Die Kämpfe waren am Samstagmorgen in Khartum ausgebrochen. Die RSF behaupteten, sudanesische Soldaten seien in ihr Hauptquartier im Süden der Stadt einmarschiert. RSF-Kräfte griffen den Flughafen im Norden der Stadt sowie den Präsidentenpalast an. Die Armee setzte Artillerie, Kampfflugzeuge und Panzer ein. Am Sonntag konzentrierten sich die Kämpfe weiter auf das nahegelegene Hauptquartier der Armee und das Gebäude des staatlichen Rundfunks.
Seit dem Sturz des Langzeitherrschers Omar al-Baschir 2019 teilen sich die RSF und das Militär faktisch die Macht im Land, doch spannungsfrei war das Verhältnis beider Lager nie. Im Zuge des jüngst erneut verschobenen Übergangs zu einer zivilen Regierung sollten die RSF in die Streitkräfte eingegliedert werden, was zum Bruch zwischen den Verbündeten führte. RSF-Anführer Daglo, auch Hemedti genannt, warf General Al-Burhan vor, sich an die Macht zu klammern.
Politologe blickt besorgt auf den Krisenstaat
Die Kämpfe drohten den ohnehin von Konflikten geprägten Sudan vollends zu zerreissen, sagte Gerrit Kurtz, Politologe der Stiftung Wissenschaft und Politik in Berlin, der Deutschen Presse-Agentur.
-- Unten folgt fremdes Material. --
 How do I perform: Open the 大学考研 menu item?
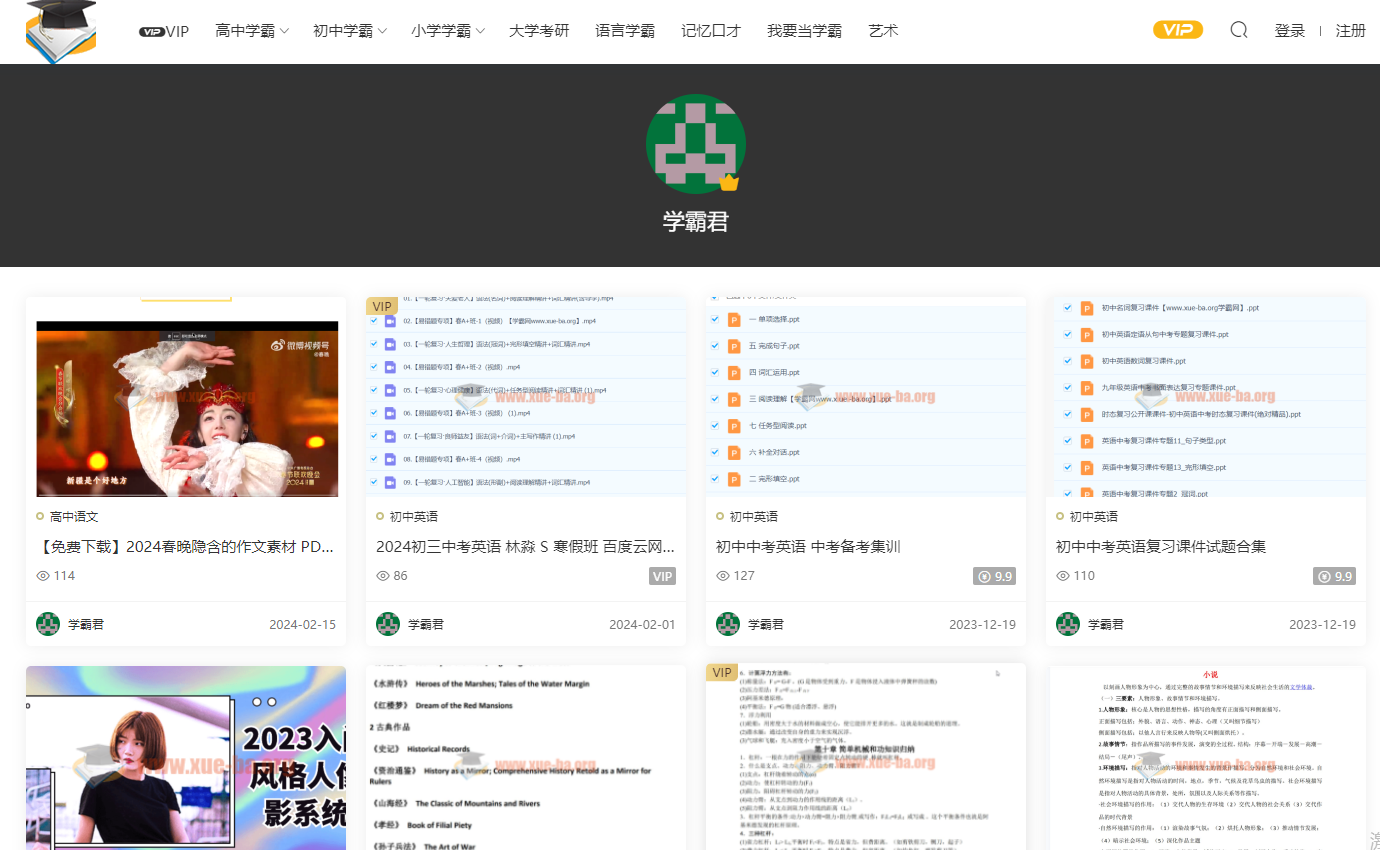pyautogui.click(x=539, y=31)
Entscheidend sei die Entwicklung der kommenden Tage. «Dazu zählt, wer von den beiden Parteien Kontrolle über die Staatsinstitutionen im Zentrum Khartums erlangt und wer den Kampf um innenpolitische und internationale Legitimität gewinnt.»
«Jahrelange Konkurrenz zwischen beiden Sicherheitskräften, die nur durch eine Zweckgemeinschaft gegen die Zivilgesellschaft zusammengehalten wurden, entlädt sich jetzt in offener Feindseligkeit», erklärte Kurtz. «Beide Kräfte sind gut bewaffnet, auch wenn die RSF keine Luftwaffe haben und weniger schwere Waffen.»
Das Militär sei durchsetzt mit loyalen Anhängern des 2019 abgelösten Machthabers Al-Baschir, die dem RSF-Führer wegen dessen Rolle beim damaligen Umsturz misstrauen und ihn als Verräter ansehen. «Armeechef Al-Burhan handelt nicht zuletzt unter dem Druck dieser islamistischen Kräfte, der sich mit Blick auf die mögliche Übergabe der Macht an eine zivile Regierung zuspitzte», so Kurtz. Der General sperre sich gegen die Kontrolle des Sicherheitsapparats durch eine zivile Übergangsregierung, «während Hemedti glaubte, seine Geschäfte und Operationen im Graubereich der Legalität auch so weiterführen zu können».